*Text passage*
The current authorized capital of Choices is 50,000,000 shares of capital
stock and therefore is insufficient to provide for the issuance of the shares
to RHII as provided in sub-paragraphs iii.-v. above. Accordingly, RHII and
Choices have agreed that although the obligation to issue such shares shall
become fixed at the time of execution of a definitive purchase and sale
agreement, subject to forfeiture, the shares issuable as provided above shall
be considered unissued and not outstanding until the vesting provisions as
provided herein have been satisfied and the common stock issuable hereunder
has been issued in fact. Further, Choices and its current board of directors
have agreed to do such things as are necessary to assure that Choices has
sufficient authorized and unissued capital stock to provide for the issuance
of the shares of common stock contemplated by this letter of intent.

*Exercise aim*
According to the letter of intent passage, what is the current authorized capital of Choices?

*Data*
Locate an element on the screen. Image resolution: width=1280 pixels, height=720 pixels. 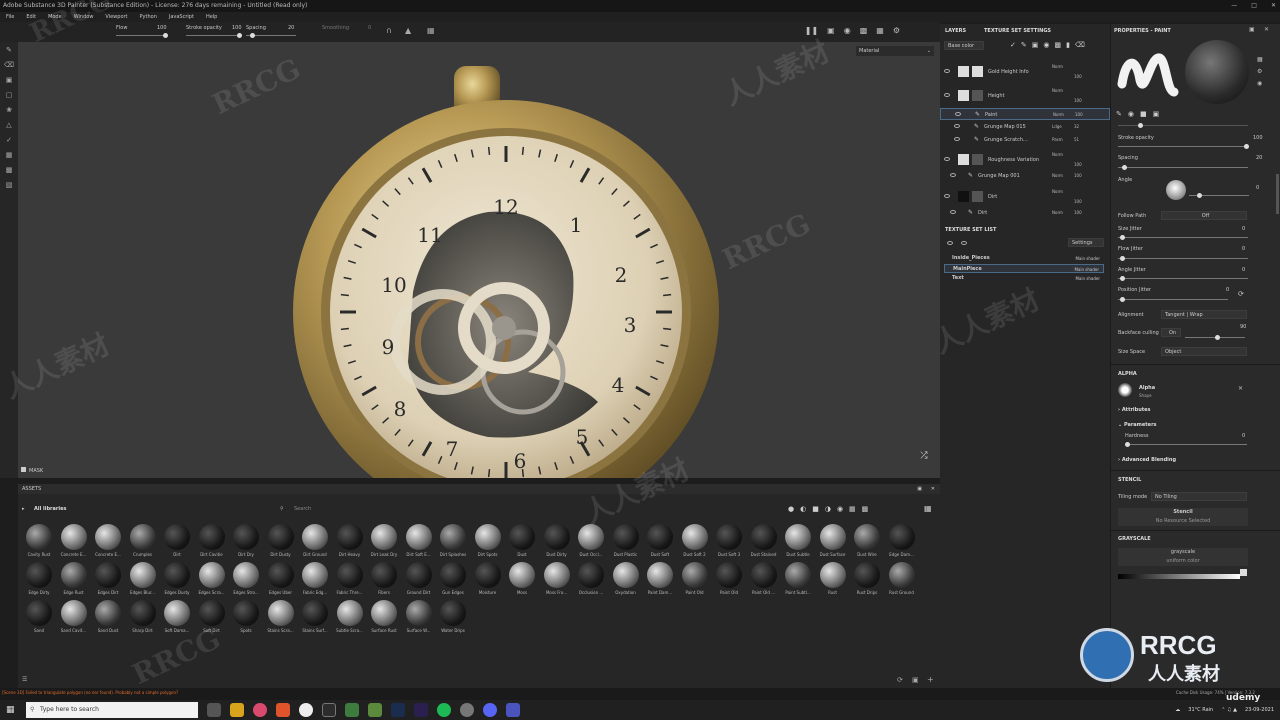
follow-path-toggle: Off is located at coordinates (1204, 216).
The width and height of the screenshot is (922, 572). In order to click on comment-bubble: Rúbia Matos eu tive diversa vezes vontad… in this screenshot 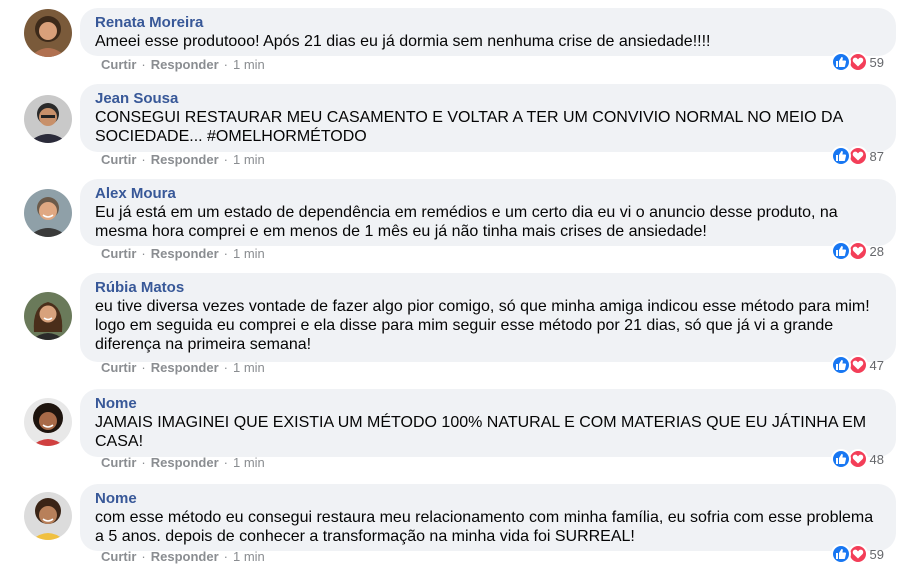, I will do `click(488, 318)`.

*Exercise result*
50,000,000 shares of capital stock.